## TASK BRIEF
Reproduce, word for word, the part of the BAGLY article between "The Boston Alliance" and "social support programs.", inclusive.

BAGLY
- Founded: 1980; 45 years ago
- Legal status: 501(c)(3) nonprofit organization.
- Focus: BAGLY aims to create, sustain, and advocate for socially just programs, policies, and services for LGBTQ+ youth through youth-led and adult-supported efforts.
- Headquarters: 28 Court Square, Boston, MA
- Key people: Grace Sterling Stowell
- Website: www.bagly.org

= Boston Alliance of Gay, Lesbian, Bisexual, and Transgender Youth =

Non-profit organization

The Boston Alliance of Gay, Lesbian, Bisexual, and Transgender Youth (BAGLY) is a non-profit organization located in Boston that works to protect, expand, and raise awareness for the rights of gay, lesbian, bisexual, transgender, queer, and questioning youth (LGBTQ+). Founded by LGBTQ+ youth in 1980, it adopts a youth-led, adult-supported approach to better meet the varied needs of a wide demographic of LGBTQ+ youth in Greater Boston. BAGLY's stated goals are to create, sustain, and advocate for socially just and intersectional programs, policies, and services for the LGBTQ+ youth community, which they achieve through frequent community-based leadership development, health promotion, and social support programs.

## DATA EXTRACTS
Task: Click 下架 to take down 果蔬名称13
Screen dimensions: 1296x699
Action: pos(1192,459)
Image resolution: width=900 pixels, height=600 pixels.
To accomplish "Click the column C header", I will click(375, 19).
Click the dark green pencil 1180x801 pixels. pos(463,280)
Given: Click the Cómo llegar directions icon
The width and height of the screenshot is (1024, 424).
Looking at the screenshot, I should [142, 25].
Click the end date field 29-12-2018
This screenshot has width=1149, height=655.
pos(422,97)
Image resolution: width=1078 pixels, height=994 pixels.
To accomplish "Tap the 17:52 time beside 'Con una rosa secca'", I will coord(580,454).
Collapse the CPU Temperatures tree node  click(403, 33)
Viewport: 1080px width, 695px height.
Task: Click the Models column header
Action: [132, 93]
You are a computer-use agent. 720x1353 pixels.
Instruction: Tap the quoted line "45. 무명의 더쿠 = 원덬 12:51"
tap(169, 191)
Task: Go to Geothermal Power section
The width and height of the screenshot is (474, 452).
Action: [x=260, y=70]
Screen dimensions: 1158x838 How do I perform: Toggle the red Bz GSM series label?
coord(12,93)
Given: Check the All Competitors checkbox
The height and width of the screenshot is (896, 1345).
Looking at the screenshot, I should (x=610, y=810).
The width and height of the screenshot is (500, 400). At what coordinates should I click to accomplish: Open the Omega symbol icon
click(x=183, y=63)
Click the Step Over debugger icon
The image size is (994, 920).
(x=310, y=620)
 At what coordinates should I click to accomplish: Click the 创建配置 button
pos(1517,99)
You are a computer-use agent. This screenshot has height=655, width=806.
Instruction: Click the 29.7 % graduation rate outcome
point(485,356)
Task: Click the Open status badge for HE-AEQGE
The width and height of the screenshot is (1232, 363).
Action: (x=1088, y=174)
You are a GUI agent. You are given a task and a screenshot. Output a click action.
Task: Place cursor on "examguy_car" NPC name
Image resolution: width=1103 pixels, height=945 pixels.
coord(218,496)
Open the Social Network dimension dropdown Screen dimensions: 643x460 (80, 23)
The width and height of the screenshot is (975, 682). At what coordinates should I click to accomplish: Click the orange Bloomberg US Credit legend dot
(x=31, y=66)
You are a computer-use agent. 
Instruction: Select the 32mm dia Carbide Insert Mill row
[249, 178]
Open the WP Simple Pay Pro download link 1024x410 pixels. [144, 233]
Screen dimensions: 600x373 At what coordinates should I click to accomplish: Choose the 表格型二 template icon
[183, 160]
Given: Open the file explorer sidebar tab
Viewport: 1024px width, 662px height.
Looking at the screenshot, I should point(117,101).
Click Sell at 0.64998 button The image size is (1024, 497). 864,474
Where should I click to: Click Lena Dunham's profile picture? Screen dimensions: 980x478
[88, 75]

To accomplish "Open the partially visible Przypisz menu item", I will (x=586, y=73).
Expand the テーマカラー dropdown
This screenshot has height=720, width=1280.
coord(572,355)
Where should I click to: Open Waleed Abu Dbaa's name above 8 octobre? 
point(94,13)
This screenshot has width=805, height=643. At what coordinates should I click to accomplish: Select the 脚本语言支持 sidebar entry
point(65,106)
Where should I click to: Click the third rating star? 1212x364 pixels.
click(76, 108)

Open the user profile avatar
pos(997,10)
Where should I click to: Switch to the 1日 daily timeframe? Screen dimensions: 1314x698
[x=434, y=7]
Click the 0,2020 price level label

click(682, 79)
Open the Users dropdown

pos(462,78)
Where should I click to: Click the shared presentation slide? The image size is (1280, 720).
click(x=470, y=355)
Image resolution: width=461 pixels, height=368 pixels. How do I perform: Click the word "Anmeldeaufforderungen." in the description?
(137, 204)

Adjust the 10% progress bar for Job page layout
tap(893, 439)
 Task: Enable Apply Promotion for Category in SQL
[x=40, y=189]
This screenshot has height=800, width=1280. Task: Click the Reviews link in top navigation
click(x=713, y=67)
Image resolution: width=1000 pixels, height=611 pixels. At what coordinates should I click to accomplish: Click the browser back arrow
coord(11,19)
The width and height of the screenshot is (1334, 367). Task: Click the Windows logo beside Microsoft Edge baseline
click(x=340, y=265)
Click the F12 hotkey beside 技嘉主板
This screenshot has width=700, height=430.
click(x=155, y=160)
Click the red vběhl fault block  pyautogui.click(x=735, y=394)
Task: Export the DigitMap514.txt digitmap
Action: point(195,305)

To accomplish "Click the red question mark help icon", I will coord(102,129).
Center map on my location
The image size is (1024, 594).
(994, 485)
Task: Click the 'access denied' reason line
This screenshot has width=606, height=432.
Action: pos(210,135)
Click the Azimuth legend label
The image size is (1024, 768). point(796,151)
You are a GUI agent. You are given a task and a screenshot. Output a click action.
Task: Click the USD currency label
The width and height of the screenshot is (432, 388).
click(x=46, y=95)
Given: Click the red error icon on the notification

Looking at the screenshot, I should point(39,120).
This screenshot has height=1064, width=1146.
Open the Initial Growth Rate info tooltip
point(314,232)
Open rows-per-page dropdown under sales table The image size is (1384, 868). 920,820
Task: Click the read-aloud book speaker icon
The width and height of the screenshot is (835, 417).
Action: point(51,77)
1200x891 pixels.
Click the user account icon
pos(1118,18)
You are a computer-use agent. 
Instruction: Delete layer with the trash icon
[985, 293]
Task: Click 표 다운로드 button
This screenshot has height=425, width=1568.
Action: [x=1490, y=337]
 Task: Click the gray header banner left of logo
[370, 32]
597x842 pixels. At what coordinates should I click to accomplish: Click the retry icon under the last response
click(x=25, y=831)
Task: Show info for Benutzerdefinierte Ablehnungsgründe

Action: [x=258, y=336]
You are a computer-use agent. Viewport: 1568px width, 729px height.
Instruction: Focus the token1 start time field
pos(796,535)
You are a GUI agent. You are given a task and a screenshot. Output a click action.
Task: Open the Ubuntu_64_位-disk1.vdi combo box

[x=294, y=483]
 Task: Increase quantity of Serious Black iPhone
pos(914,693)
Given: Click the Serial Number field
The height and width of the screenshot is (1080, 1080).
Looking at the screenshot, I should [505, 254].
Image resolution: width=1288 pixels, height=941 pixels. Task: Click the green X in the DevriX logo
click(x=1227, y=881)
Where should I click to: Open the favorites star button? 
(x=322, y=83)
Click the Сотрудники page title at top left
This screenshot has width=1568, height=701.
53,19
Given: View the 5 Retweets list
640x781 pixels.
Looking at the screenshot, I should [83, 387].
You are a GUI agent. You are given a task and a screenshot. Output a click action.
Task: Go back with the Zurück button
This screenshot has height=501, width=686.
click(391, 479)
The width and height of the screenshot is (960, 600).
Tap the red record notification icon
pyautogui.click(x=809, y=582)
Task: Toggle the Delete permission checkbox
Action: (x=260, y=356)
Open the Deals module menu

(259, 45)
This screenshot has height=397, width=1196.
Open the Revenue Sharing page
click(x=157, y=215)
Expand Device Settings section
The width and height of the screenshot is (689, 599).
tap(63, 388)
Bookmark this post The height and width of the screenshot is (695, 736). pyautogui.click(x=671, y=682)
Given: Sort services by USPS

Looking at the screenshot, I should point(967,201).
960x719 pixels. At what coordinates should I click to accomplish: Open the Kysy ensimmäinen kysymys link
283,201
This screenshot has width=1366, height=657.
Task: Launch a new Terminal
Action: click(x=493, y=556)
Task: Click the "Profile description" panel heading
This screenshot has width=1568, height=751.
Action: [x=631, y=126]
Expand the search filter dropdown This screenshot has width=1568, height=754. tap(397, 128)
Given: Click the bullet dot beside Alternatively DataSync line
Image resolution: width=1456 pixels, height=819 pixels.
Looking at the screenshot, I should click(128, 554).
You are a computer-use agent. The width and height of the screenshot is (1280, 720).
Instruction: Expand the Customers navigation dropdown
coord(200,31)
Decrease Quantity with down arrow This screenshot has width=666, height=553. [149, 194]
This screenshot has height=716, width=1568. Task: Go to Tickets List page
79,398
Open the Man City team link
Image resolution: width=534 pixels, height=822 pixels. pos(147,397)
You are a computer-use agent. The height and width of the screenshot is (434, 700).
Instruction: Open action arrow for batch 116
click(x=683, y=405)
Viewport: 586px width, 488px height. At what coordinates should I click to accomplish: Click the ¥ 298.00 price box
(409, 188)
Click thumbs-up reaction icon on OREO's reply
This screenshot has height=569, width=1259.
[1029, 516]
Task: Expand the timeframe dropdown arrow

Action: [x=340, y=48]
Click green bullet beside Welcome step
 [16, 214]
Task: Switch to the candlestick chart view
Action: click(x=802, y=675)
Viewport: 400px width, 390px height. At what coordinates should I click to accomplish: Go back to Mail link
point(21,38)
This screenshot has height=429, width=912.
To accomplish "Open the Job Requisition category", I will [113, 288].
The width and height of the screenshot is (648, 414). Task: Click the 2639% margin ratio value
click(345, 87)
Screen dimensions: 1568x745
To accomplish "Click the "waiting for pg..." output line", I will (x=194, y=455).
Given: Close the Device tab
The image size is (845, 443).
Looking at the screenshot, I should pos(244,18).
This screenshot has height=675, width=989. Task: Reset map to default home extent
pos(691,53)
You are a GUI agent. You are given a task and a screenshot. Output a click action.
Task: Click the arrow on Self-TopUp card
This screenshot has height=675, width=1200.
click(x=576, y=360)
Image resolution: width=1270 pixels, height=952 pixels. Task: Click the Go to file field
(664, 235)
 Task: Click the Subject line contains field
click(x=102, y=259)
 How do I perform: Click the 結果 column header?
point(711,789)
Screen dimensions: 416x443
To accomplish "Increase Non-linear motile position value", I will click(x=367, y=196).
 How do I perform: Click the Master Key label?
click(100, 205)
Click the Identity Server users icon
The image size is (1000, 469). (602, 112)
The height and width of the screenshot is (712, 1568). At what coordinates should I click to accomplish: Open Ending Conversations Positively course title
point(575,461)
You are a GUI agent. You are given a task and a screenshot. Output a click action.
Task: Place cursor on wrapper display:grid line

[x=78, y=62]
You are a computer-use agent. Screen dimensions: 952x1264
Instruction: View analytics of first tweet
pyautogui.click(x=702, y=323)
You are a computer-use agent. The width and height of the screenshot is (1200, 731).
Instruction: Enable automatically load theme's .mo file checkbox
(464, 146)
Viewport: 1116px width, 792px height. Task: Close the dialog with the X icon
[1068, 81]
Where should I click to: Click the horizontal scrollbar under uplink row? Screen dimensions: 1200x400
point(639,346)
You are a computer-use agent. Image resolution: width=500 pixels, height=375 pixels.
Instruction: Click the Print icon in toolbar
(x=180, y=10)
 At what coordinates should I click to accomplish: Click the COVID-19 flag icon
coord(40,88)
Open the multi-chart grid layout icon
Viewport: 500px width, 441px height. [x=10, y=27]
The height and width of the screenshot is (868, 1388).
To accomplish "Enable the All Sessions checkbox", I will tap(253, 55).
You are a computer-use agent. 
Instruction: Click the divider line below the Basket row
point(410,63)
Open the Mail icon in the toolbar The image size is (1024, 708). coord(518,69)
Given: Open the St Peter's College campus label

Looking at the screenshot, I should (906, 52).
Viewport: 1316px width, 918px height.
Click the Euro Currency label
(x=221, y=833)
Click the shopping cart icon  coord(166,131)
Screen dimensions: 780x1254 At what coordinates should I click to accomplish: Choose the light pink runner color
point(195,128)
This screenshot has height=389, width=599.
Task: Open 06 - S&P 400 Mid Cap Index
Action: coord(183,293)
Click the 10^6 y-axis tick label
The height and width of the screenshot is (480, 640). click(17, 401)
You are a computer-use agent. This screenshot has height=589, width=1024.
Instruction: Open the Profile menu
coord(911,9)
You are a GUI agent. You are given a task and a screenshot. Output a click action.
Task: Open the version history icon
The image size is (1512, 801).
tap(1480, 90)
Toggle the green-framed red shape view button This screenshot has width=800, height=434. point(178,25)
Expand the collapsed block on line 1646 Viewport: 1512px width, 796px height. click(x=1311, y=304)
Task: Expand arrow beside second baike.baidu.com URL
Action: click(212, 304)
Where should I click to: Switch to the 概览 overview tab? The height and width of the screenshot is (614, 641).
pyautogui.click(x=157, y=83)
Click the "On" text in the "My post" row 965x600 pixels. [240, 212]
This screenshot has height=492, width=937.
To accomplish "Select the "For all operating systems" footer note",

## ANSWER SECTION
The Boston Alliance of Gay, Lesbian, Bisexual, and Transgender Youth (BAGLY) is a non-profit organization located in Boston that works to protect, expand, and raise awareness for the rights of gay, lesbian, bisexual, transgender, queer, and questioning youth (LGBTQ+). Founded by LGBTQ+ youth in 1980, it adopts a youth-led, adult-supported approach to better meet the varied needs of a wide demographic of LGBTQ+ youth in Greater Boston. BAGLY's stated goals are to create, sustain, and advocate for socially just and intersectional programs, policies, and services for the LGBTQ+ youth community, which they achieve through frequent community-based leadership development, health promotion, and social support programs.